Fortunately, two nursing homes are showing how to make a dent in the CNA deficit.
Most of us living here on the Big Island agree we live in paradise, despite the shortage of doctors and nurses. We deal with the inconvenience of traveling to Honolulu for specialty care as part of the price of admission.
As a semi-retired nurse working as a Certified Nursing Assistant instructor in Hilo, I know firsthand that Hawaii has a shortage of CNAs. This shortage, which is everywhere in the U.S, has a huge impact on our islands and mainland nursing homes, as most CNAs work in nursing homes.
Contributing to the crisis the aging of family members at home who no longer can care for themselves. Some student CNAs take the CNA course to learn how to care for their parents or grandparents.
Our Hawaii nursing homes are affected by the worrisome shortage of nurses and CNAs. Nursing homes in the U.S. lost nearly 250,000 workers during the pandemic. Current staffing is at 1995 levels.
Some mainland nursing homes have shut down due to the shortage. CNAs tell me that they get daily calls asking them to work extra shifts, or at least a few extra hours. They are tired.
In my opinion, CNAs are the backbone of staffing in nursing homes. They give most of the direct physical care to residents, such as bathing, feeding, and toileting. We teach them the importance of relating to each resident as an individual person with psycho-social needs too.
Relationships are formed that encourage residents and foster happiness. We teach them the important role CNAs have by virtue of spending more time with residents than other staff do. Residents look forward to seeing them and know them by name.
CNAs are more likely to observe subtle changes in condition, from a new cough to a low mood. They use critical thinking to determine how to handle a problem or when to report it to the nurse.
When staffing is minimal due to the shortage, there may only be time to meet the basic physical needs. There is less time for each resident, and there is greater CNA stress.
Stress leads to burnout. CNA turnover rate in 2022 was 54.8%. Nursing homes everywhere continue their struggle to find qualified applicants as they compete with other sectors, who may offer higher wages.

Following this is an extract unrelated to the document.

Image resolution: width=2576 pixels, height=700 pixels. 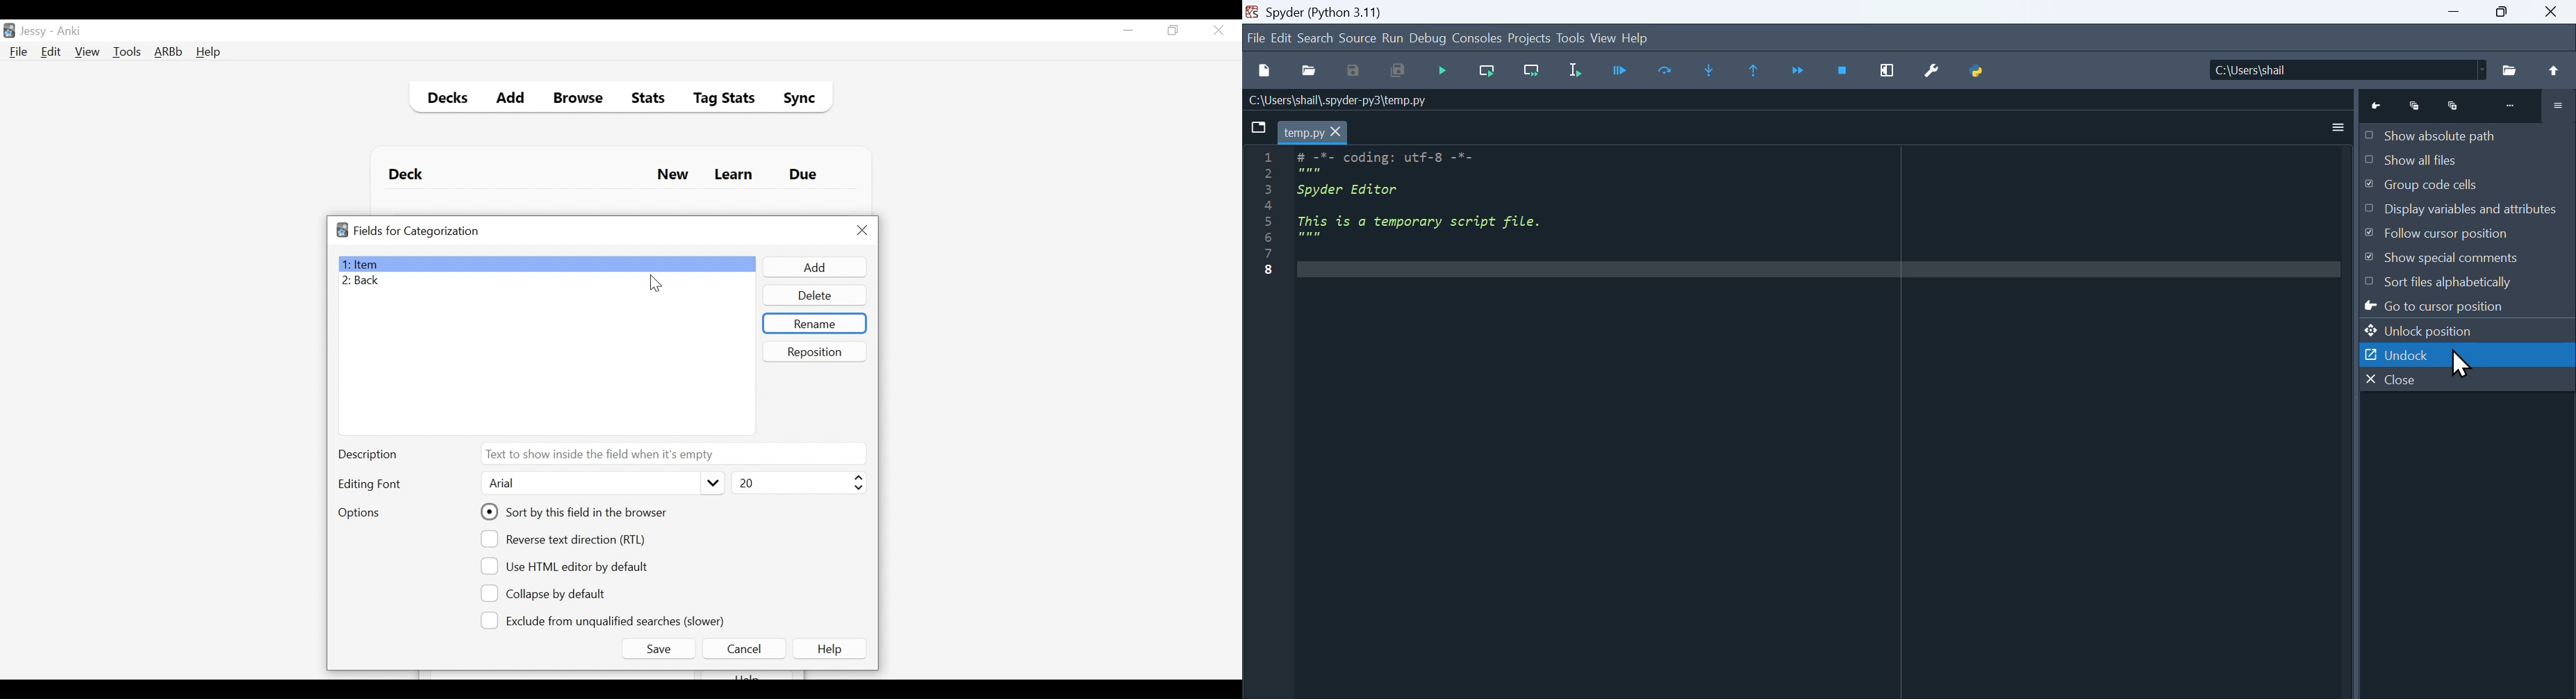 I want to click on Anki Desktop icon, so click(x=9, y=31).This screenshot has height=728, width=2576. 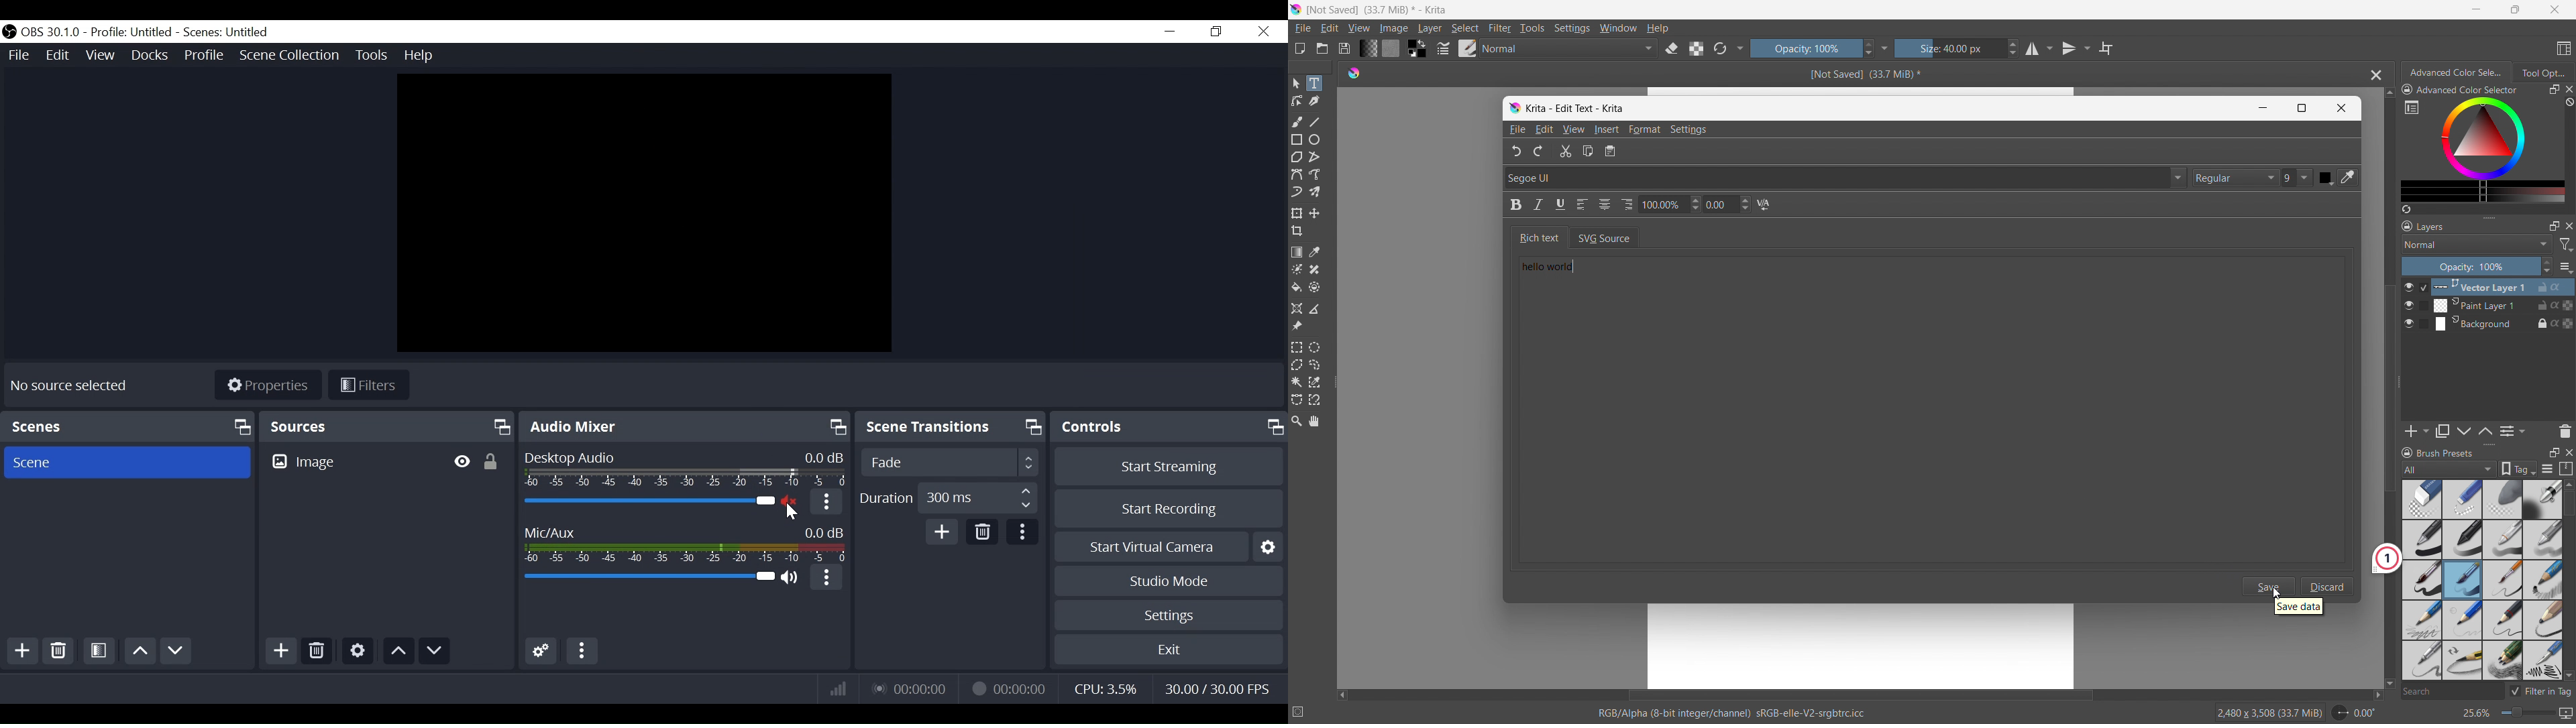 I want to click on maximize, so click(x=2513, y=9).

The national median hourly rate for CNAs is $16.87.
President Biden has proposed a minimum staffing requirement rule for nursing homes that receive federal funding.
While there is debate over whether a standard number of residents per CNA is needed, most agree CNA stress relief is important. Nursing home administrators locally and on the mainland are stymied over how to afford the mandated staff increase and how to find candidates for the jobs.
Solutions In The Works
Recently, two nursing homes in Hilo where I supervise CNA students — Life Care Center and Hale Anuenue Restorative Care Center — started innovative and refreshing programs to help meet the challenge of the CNA shortage. The programs pay for CNA training for those employed as a Hospitality Aid (HA). Upon earning a CNA Certification, the HA is promoted to CNA.

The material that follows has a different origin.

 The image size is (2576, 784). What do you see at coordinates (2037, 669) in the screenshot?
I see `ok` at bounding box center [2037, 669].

Training and certification of CNAs was mandated by the Nursing Home Reform Act of 1987. The Act set federal quality standards to ensure that seniors in nursing homes receive high quality care.

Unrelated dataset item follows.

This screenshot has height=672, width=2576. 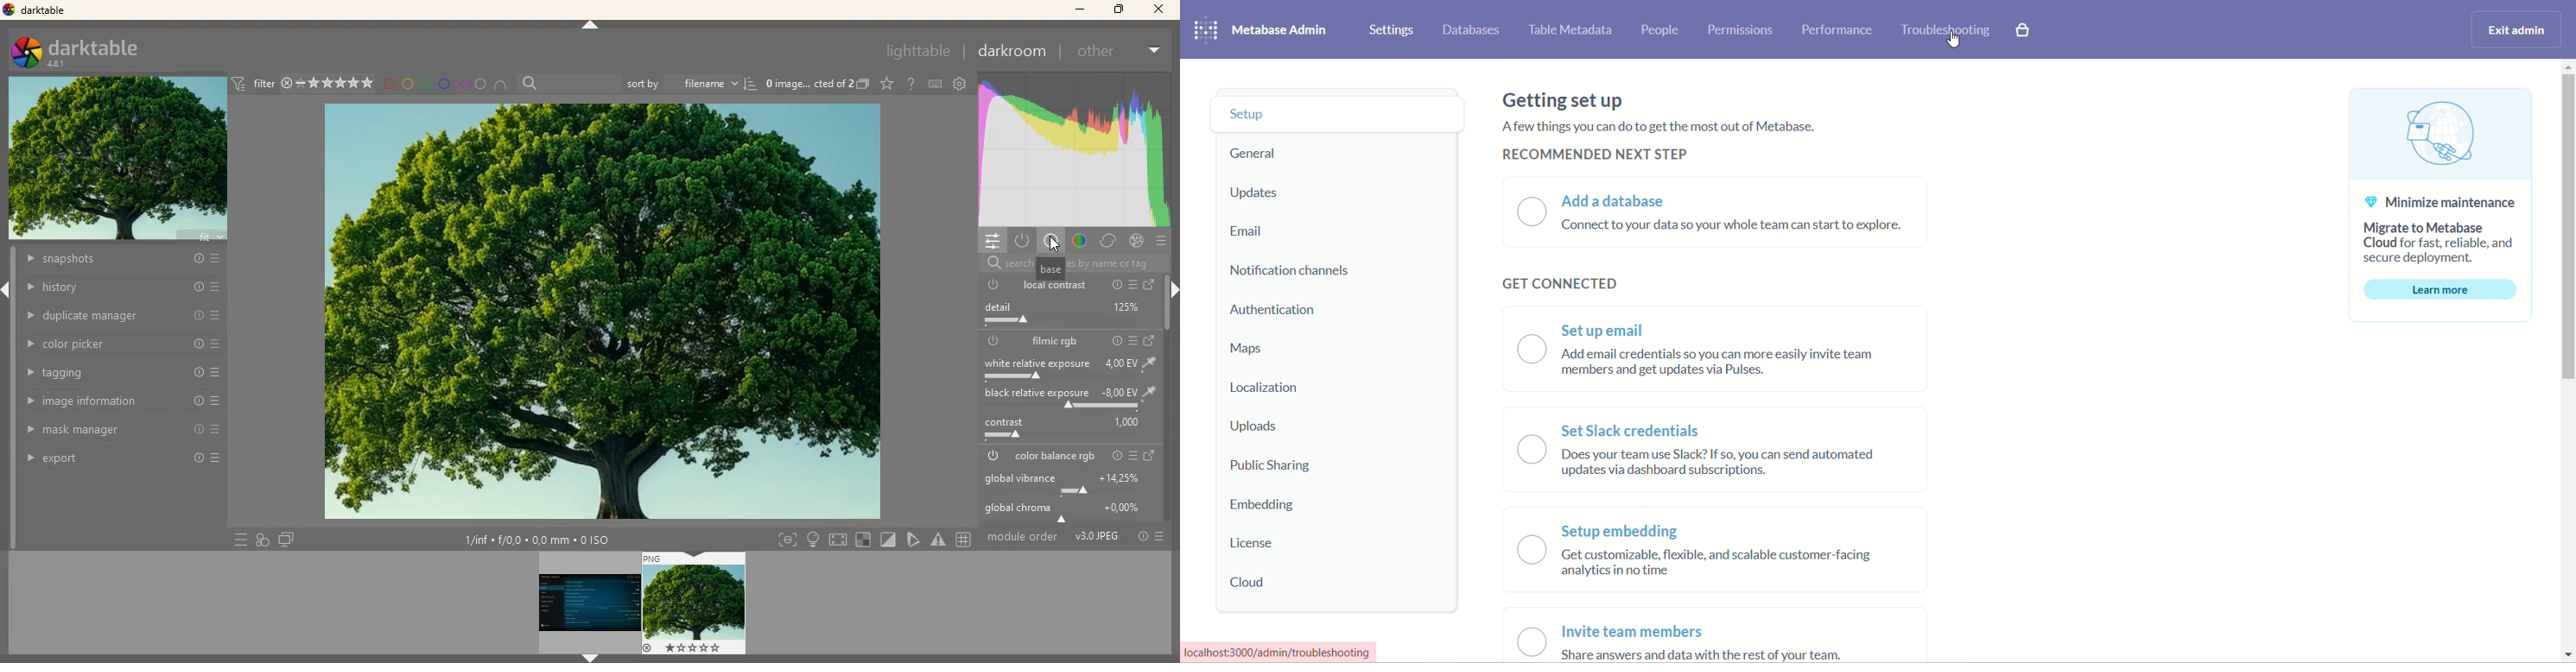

So far, 21 HAs have graduated and four are currently enrolled in the CNA training program at Hilo’s Mid Pacific Medical Training Institute, according to administrator Linda Sweinhart.
Hiring HAs and transitioning them to CNAs provide several benefits including:
- more hands-on deck for non-skilled tasks such as passing meal trays and answering call lights;
- greater resident satisfaction from more time spent with them for both their physical and psycho-social needs;
- shorter waits for call lights to be answered; and
- greater CNA job satisfaction, less burnout and less turnover.
Lori Martines is an RN who works as director of nurses at the Life Care Center. She told me that she wants the community to know the challenges CNAs are experiencing, how they are meeting them and about the pride that comes from providing respectful and compassionate care to the residents.
I agree with that, as well as Lori’s hope that more people in the islands will consider becoming a CNA.
I see the rewards of being a CNA come as smiles from residents, and the satisfaction of doing one’s best to bring comfort to those in need. Being a CNA also can be a steppingstone to becoming a registered nurse; CNAs receive four points towards the University of Hawaii’s Community College Nursing Program admission criteria point allocation.
CNAs are a critical factor in the well-being of residents and are in short supply. For more information, please contact Life Care Center, Hale Anuenue or Mid Pacific Medical Training Institute.
I also want to remind readers that, fortunately, each island has an Executive Office of Aging — including Hawaii County — with many resources, including financial, to help families care for aging family members at home. And for those who do not have access to being cared for at home, there are assisted living/care homes and nursing homes in Hawaii. On the Big Island, for example, there are seven assisted living/care homes and seven nursing homes.
Lastly, please recognize that June 15-21 is CNA Week 2023, a time to pay respects “to the incredible work that the nearly 1 million-strong contingent of frontline heroes does everyday for elders and people with disabilities.”